(Passage given)
begin

1

Beginner question here.

What I'm trying to build: A program that takes data from a CSV and creates a calendar heat map from it. I am a language learner (language as in spanish, japanese, etc) and the data set I'm using is a CSV that shows how many hours I spent immersing in my target language per day. I want the individual values in the heat map to be the number of hours. Y axis will be days of the week, and x axis will be months.

What I have tried: I have tried many methods for the past two days (most of them using seaborn), that have all resulted in error-infested spaghetti code...

The method I'm using today is with calmap. Here is what I have so far:

import seaborn as sns
import matplotlib as plt
import numpy as np
from vega_datasets import data as vds
import calmap
import pandas as pd
import calplot


# importing CSV from google drive
df = pd.read_csv('ImmersionHours.csv', names=['Type', 'Name', 'Date', 'Time', 'Total Time'])

end

(Collected data)
begin

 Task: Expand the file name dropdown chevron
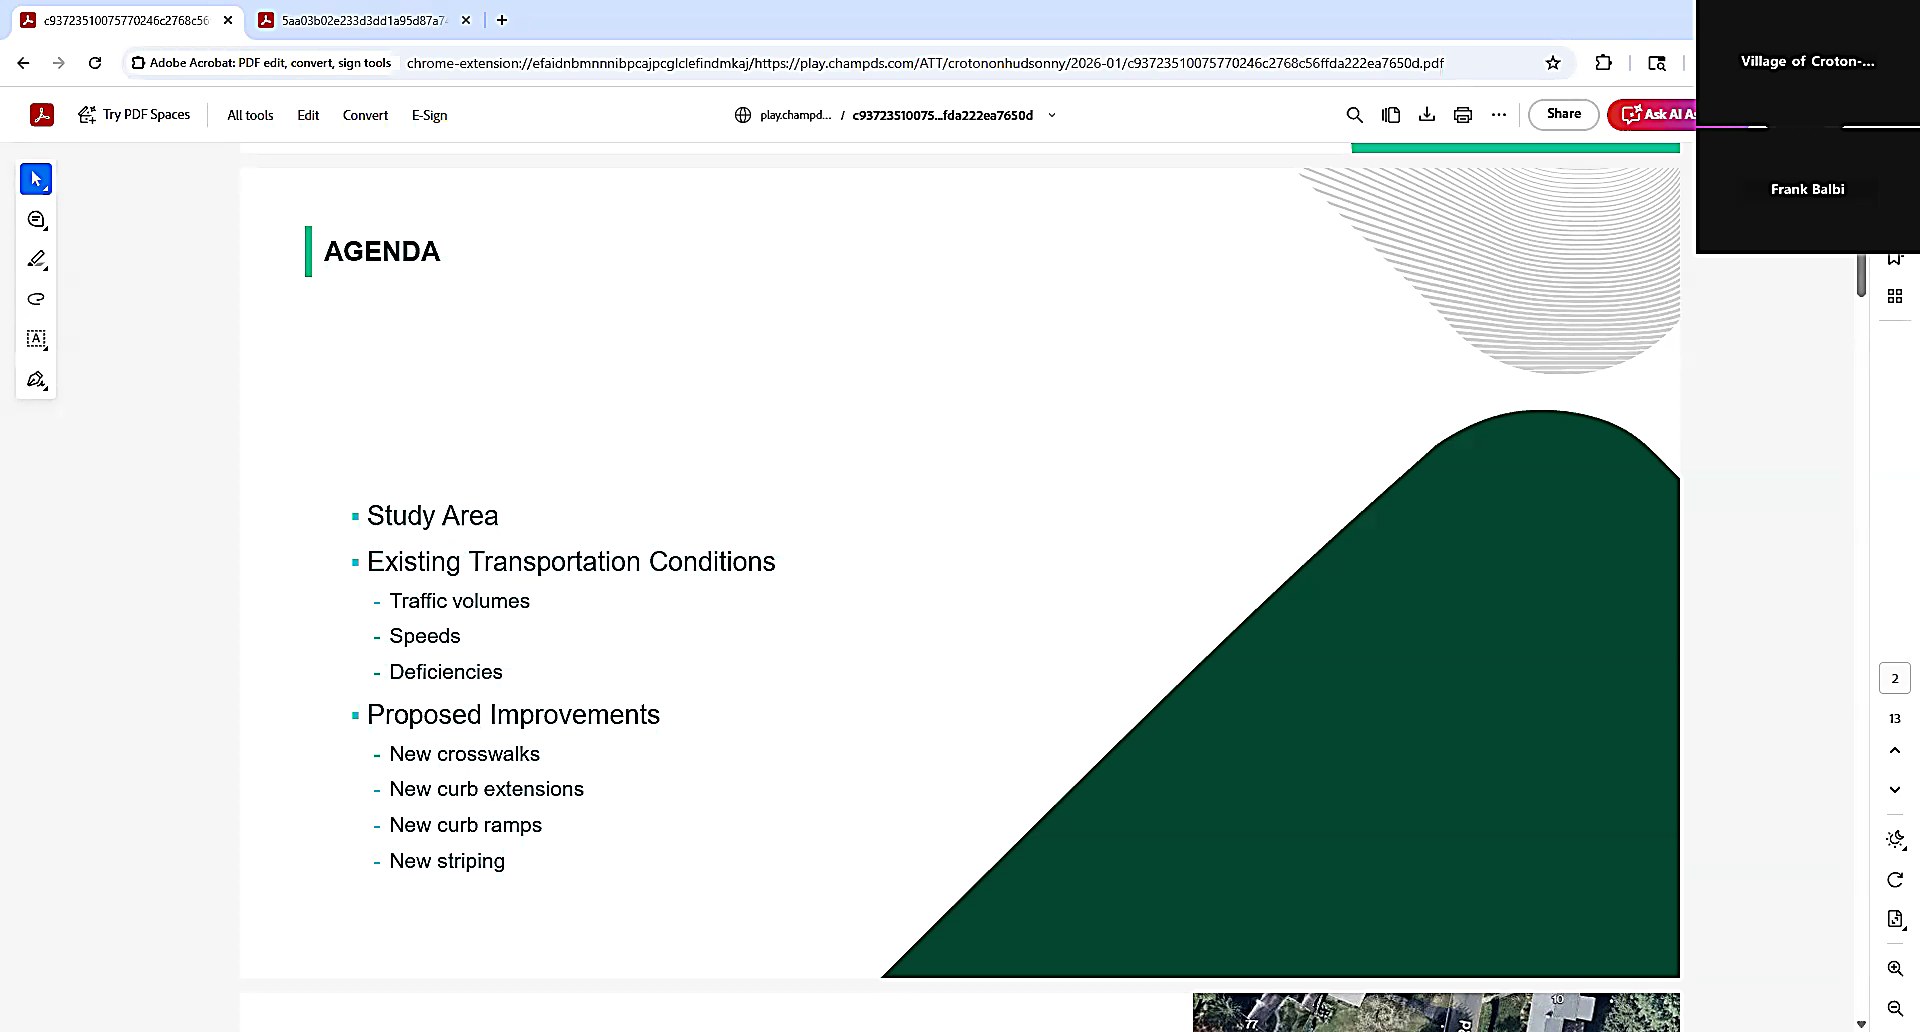[1052, 115]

end

(Task goal) Copy out the part of the forum post that begins with the words containing "Beginner question here." and ends with "will be months.". The data have no connection to the forum post.

(Result)
Beginner question here.

What I'm trying to build: A program that takes data from a CSV and creates a calendar heat map from it. I am a language learner (language as in spanish, japanese, etc) and the data set I'm using is a CSV that shows how many hours I spent immersing in my target language per day. I want the individual values in the heat map to be the number of hours. Y axis will be days of the week, and x axis will be months.